Studying the biological functions of proteins is now an important task in the post-genomic era. However, more than 80% of human proteins have sugars attached to and are called glycoproteins. The process of protein glycosylation is known to play a central role in mediating protein function in living organisms.

 

Glycoproteins are shown in green, and yellow spots indicate the glycoproteins located in the Golgi

 

It is known that altered glycosylation is often associated with inflammation and cancer metastasis. Therefore, the detailed correlation between glycosylation and biological or pathological status is of great interest and may provide information for disease diagnosis and treatment. However, unlike DNA or protein molecules, cellular glycans are not produced by a template-driven process and are very complex in structure and heterogeneous in composition. It is quite a challenge to study the molecular details of glycosyl forms of proteins, and thus new tools for glycan tagging are needed and will have great value in delineating the molecular details of protein glycosylation to find out the mysteries behind the function of glycoprotein.

 

Sugar probe

 

In the research report, new chemical tools are designed and developed to probe glycoproteins for this purpose. First, sugar analogs are used to feed cells for labeling glycoproteins. The sugar analogs that are taken by cells are metabolized and utilized as substrates for incorporating into glycoproteins by glycosyltransferases.

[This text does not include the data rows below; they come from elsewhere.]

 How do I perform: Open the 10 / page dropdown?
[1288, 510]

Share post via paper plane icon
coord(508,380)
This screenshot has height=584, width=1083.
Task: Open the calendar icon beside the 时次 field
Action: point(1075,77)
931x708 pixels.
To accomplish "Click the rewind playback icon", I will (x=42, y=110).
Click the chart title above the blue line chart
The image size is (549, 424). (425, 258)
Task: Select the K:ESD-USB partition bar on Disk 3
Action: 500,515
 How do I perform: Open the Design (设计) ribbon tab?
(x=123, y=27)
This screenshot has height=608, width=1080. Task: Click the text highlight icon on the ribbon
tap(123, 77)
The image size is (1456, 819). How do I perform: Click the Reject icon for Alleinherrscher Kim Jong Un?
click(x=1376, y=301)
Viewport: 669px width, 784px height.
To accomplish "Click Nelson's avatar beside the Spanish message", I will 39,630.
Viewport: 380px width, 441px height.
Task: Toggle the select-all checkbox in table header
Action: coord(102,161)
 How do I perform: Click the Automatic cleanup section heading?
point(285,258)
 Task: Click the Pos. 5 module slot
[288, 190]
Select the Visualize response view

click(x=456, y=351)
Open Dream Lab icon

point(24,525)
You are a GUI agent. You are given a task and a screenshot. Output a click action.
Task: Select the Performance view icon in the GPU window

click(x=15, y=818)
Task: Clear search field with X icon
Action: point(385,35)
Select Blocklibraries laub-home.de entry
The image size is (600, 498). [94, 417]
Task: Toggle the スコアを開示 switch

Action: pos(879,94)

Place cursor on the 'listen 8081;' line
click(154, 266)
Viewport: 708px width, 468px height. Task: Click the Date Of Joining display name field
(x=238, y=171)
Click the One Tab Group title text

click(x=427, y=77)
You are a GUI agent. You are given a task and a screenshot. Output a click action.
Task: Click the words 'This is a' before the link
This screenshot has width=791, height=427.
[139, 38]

With the chemical functionality on sugar analogs, which allow for cell labeling with a very low toxicity, the labeled glycoproteins can then be specifically tagged on fluorescent probes or the probes used for affinity purification.

 

Team members

 

As reported by Dr. Chi-Huey Wong, a well known Chemist who is also currently the President of Academia Sinica, postdoctoral research fellow Dr. Tsui-Ling Hsu at Genomics Research Center in Academia Sinica, and collaborators at the Scripps Research Institute, the glycan tagging system allows for monitoring cell surface and intracellular trafficking of glycoproteins. In particular, it is useful for isolating and identifying the glycoproteins that are expressed differentially under various physiological or pathological conditions. This new innovative method together with another newly developed set of “sugar chips”, also reported by the Wong group and published online 31 January 2007 in Nature Protocols, has great potential for industrial use as high-throughput diagnostic tools for the analysis of post-translational protein glycosylation in disease states. The sugar probe study will be published online in the Early Edition of Proc. Natl. Acad. Sci. USA on February 5, 2007.